Work to be completed: Your response should consist of every record, exactly as given.

[Exercise data]

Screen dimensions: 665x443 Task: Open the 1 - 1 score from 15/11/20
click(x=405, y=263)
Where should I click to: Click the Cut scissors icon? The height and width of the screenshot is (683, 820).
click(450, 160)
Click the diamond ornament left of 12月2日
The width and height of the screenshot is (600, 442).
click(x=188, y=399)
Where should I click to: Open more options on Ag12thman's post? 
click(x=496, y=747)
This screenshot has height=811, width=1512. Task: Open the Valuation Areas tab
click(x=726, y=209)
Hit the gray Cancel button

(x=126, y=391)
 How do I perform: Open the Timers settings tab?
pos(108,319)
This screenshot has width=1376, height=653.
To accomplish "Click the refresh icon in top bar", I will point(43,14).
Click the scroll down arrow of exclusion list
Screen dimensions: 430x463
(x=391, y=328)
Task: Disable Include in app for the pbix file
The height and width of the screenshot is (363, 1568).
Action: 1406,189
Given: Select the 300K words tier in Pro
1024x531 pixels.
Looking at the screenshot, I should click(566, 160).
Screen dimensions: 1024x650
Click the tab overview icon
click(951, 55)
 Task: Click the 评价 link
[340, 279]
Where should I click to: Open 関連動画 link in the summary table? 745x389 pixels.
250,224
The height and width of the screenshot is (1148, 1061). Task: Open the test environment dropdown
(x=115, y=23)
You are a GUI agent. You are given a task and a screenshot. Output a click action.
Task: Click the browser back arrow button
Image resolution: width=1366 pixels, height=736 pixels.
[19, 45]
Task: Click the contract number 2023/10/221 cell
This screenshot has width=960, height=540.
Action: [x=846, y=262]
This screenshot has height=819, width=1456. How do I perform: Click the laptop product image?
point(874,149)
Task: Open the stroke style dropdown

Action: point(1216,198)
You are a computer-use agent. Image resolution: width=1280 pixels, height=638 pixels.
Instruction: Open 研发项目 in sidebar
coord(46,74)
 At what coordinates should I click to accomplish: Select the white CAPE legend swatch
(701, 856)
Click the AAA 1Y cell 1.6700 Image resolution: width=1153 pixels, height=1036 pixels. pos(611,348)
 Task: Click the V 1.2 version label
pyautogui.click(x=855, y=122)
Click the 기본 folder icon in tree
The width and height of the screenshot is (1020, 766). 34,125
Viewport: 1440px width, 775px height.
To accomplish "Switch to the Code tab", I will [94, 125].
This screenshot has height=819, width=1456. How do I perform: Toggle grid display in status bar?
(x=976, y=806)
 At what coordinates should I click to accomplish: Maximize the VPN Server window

[/Exercise data]

Exercise solution:
Screen dimensions: 665x443 Task: Open the 1 - 1 score from 15/11/20
click(x=405, y=263)
Where should I click to: Click the Cut scissors icon? The height and width of the screenshot is (683, 820).
click(450, 160)
Click the diamond ornament left of 12月2日
The width and height of the screenshot is (600, 442).
click(x=188, y=399)
Where should I click to: Open more options on Ag12thman's post? 
click(x=496, y=747)
This screenshot has height=811, width=1512. Task: Open the Valuation Areas tab
click(x=726, y=209)
Hit the gray Cancel button

(x=126, y=391)
 How do I perform: Open the Timers settings tab?
pos(108,319)
This screenshot has width=1376, height=653.
To accomplish "Click the refresh icon in top bar", I will point(43,14).
Click the scroll down arrow of exclusion list
Screen dimensions: 430x463
(x=391, y=328)
Task: Disable Include in app for the pbix file
The height and width of the screenshot is (363, 1568).
Action: 1406,189
Given: Select the 300K words tier in Pro
1024x531 pixels.
Looking at the screenshot, I should click(566, 160).
Screen dimensions: 1024x650
Click the tab overview icon
click(951, 55)
 Task: Click the 评价 link
[340, 279]
Where should I click to: Open 関連動画 link in the summary table? 745x389 pixels.
250,224
The height and width of the screenshot is (1148, 1061). Task: Open the test environment dropdown
(x=115, y=23)
You are a GUI agent. You are given a task and a screenshot. Output a click action.
Task: Click the browser back arrow button
Image resolution: width=1366 pixels, height=736 pixels.
[19, 45]
Task: Click the contract number 2023/10/221 cell
This screenshot has width=960, height=540.
Action: [x=846, y=262]
This screenshot has height=819, width=1456. How do I perform: Click the laptop product image?
point(874,149)
Task: Open the stroke style dropdown

Action: point(1216,198)
You are a computer-use agent. Image resolution: width=1280 pixels, height=638 pixels.
Instruction: Open 研发项目 in sidebar
coord(46,74)
 At what coordinates should I click to accomplish: Select the white CAPE legend swatch
(701, 856)
Click the AAA 1Y cell 1.6700 Image resolution: width=1153 pixels, height=1036 pixels. pos(611,348)
 Task: Click the V 1.2 version label
pyautogui.click(x=855, y=122)
Click the 기본 folder icon in tree
The width and height of the screenshot is (1020, 766). 34,125
Viewport: 1440px width, 775px height.
To accomplish "Switch to the Code tab", I will [94, 125].
This screenshot has height=819, width=1456. How do I perform: Toggle grid display in status bar?
(x=976, y=806)
 At what coordinates should I click to accomplish: Maximize the VPN Server window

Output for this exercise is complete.